-- Page excerpt follows --
The Call of Everest Page 18
THE NOISES
I remember listening to avalanches all day and night from my tent at Base Camp, watching their uncontrollable power and violent strength and feeling simultaneously afraid of and fascinated by the beauty of the noise and energy they emit. Then there was my first trip through the icefall at 3 a.m., and the acute fear that made my stomach plummet and brought tears to my eyes at the very real danger of it all. I remember the intense heat of the Western Cwm, watching the snow melt and evaporate into steam in a matter of seconds after I put it down my shirt in an effort to cool my boiling blood. I remember listening to the wind barrel down off of the summit of Everest from Camp II, like a freight train with no brakes. It would reach my tent moments later and suddenly I’m in the middle of a hurricane, the nylon ripping and floor trying to lift my helpless body off the ground. I remember the first night we slept at Camp III, the unusually calm evening that welcomed us after so many torturously windy ones. The glorious sunset I watched that night made me feel like the luckiest person on Earth. I remember summiting early in the morning on May 25 in the nuking wind and -50° temperatures and trying to consciously be aware and appreciative of where I was and what I had done—but also realizing that reaching the summit had the smallest fraction of significance to me in the grand scheme of what I had seen and felt and how I had changed as a person on this journey.
-- Page excerpt concluded --
-- What this task involves --
Answer these questions from the Everest excerpt:
(a) At what hour did the writer first go through the icefall?
(b) What did the writer put down the shirt to cool off in the Western Cwm?
(c) On what date did the writer reach the summit?
The items after this point are separate material, unrelated to the Everest excerpt.
-- Given data follows --
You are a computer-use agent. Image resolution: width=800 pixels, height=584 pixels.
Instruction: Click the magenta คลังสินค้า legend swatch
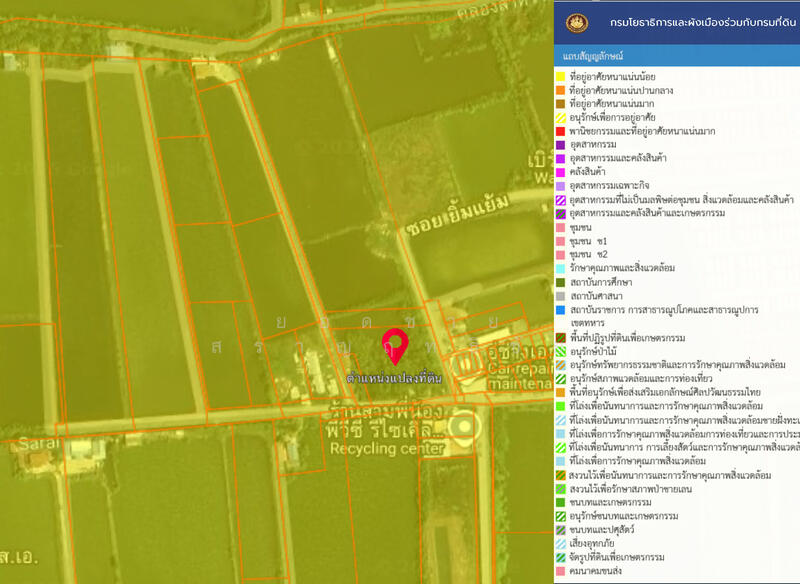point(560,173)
-- Given data concluded --
-- Given data follows --
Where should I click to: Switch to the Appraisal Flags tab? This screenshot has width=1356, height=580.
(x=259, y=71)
-- Given data concluded --
-- Given data follows --
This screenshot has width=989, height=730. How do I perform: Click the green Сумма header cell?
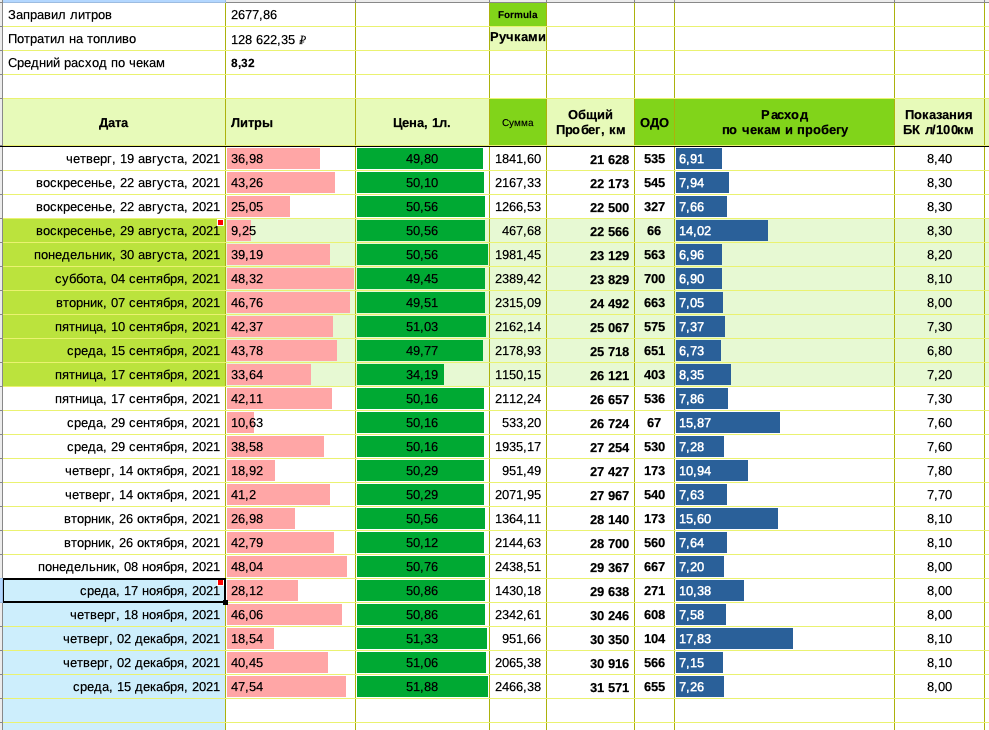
-- Given data concluded --
-- Answer for this exercise --
(a) 3 a.m.
(b) Snow
(c) May 25